John Bliss 1/28/24.
A position paper argues that GPT-4’s performance on law exams does not provide evidence that AI is “set to redefine the legal profession.”[1] In a Substack post, the authors summarize their position, as follows, “Will AI transform law? The hype is not supported by current evidence.”[2] I think the authors are right to counsel uncertainty, but they may go too far in their “anti-hype,” downplaying (and misconstruing) the current state of empirical research on legal AI.
The paper makes several important contributions. It outlines a typology of legal tasks where we should assess AI’s capabilities, involving information processing, creativity or judgments, and predictions. And it explores limitations of research on these tasks, including potential contamination (e.g. if the LLM has already seen bar exam questions in its training data) and construct validity (e.g. if the exam performance fails to reflect the legal competence we aim to test for). The authors make a compelling case for “socio-technical assessments,” rooted in the real-world of legal practice rather than exams.

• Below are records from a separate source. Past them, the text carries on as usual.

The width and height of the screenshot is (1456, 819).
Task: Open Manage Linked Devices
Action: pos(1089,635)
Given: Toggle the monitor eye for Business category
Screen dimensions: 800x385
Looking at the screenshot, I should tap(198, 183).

The piece concludes that empirical research has yet to address, and may not be capable of fully addressing, the question we ultimately seek to answer—how much real legal work can be accomplished or assisted by AI? But the authors miss two key points.
The piece does not cite the randomized controlled trial by Choi, Monahan, and Schwarcz, which simulated real legal tasks of drafting a memo, a complaint, a contract, and an employee handbook.[2] The research participants were law students not lawyers, but this study does push back against the claim that AI’s capabilities on legal tasks are untested and untestable. Moreover, the studies of exams and real legal tasks have yielded similar findings, which may support the notion that the exam studies have real-world implications.[3] These findings include that using GPT-4 accelerated legal work and had an equalizing effect such that it was especially helpful to students who would otherwise score near the bottom of the class.

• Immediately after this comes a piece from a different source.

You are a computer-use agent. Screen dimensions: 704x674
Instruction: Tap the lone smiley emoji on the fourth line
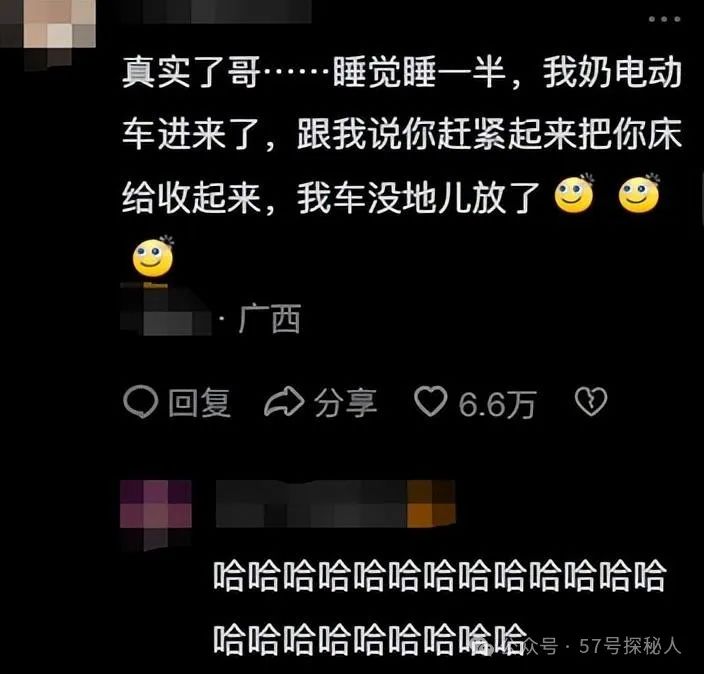click(153, 257)
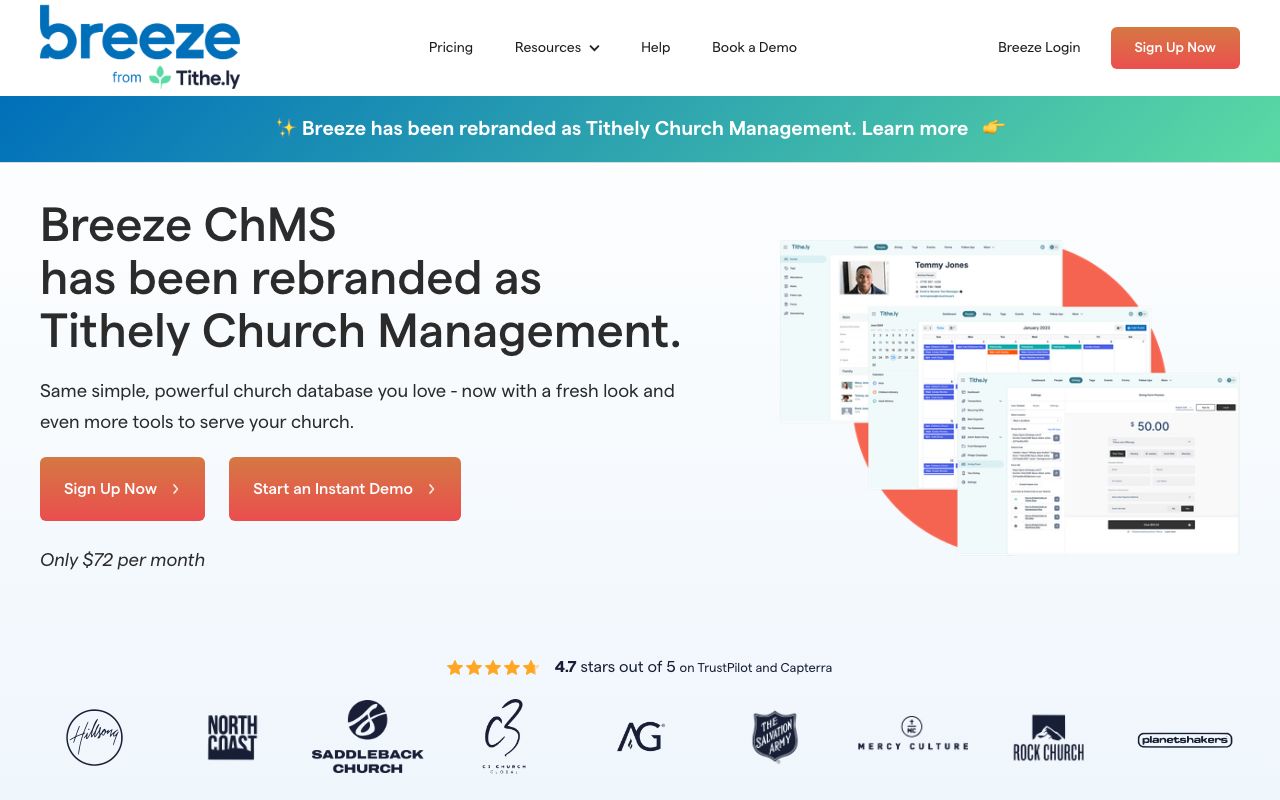
Task: Open the Resources dropdown menu
Action: (x=556, y=47)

The second key point I want to raise is that the authors do not acknowledge the mainstreaming of generative AI in legal research and writing, as lawyers are gaining access to large language models within legal research applications (e.g. Lexis, Westlaw, and other legal tech). At the same time, generative AI is being integrated in internet search and word processing applications. A recent survey suggests that most lawyers expect to use generative AI in their practice this year.[4]

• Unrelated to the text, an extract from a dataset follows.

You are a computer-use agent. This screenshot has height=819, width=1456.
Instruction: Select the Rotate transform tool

We do not know how transformative this technology will be, as the authors of the position paper emphasize. But we have more evidence on legal AI capabilities than the piece acknowledges. And more work is in the pipeline. I am in conversation with other empirical researchers about next steps in examining lawyers’ use of generative AI. Meanwhile, law firms are running their own assessments. I am confident that we will continue to see rigorous research exploring the efficiency and quality of legal work that is produced or assisted by generative AI. Moreover, we will hear lawyers own anecdotal and surveyed perspectives on how this technology plays out in their practice.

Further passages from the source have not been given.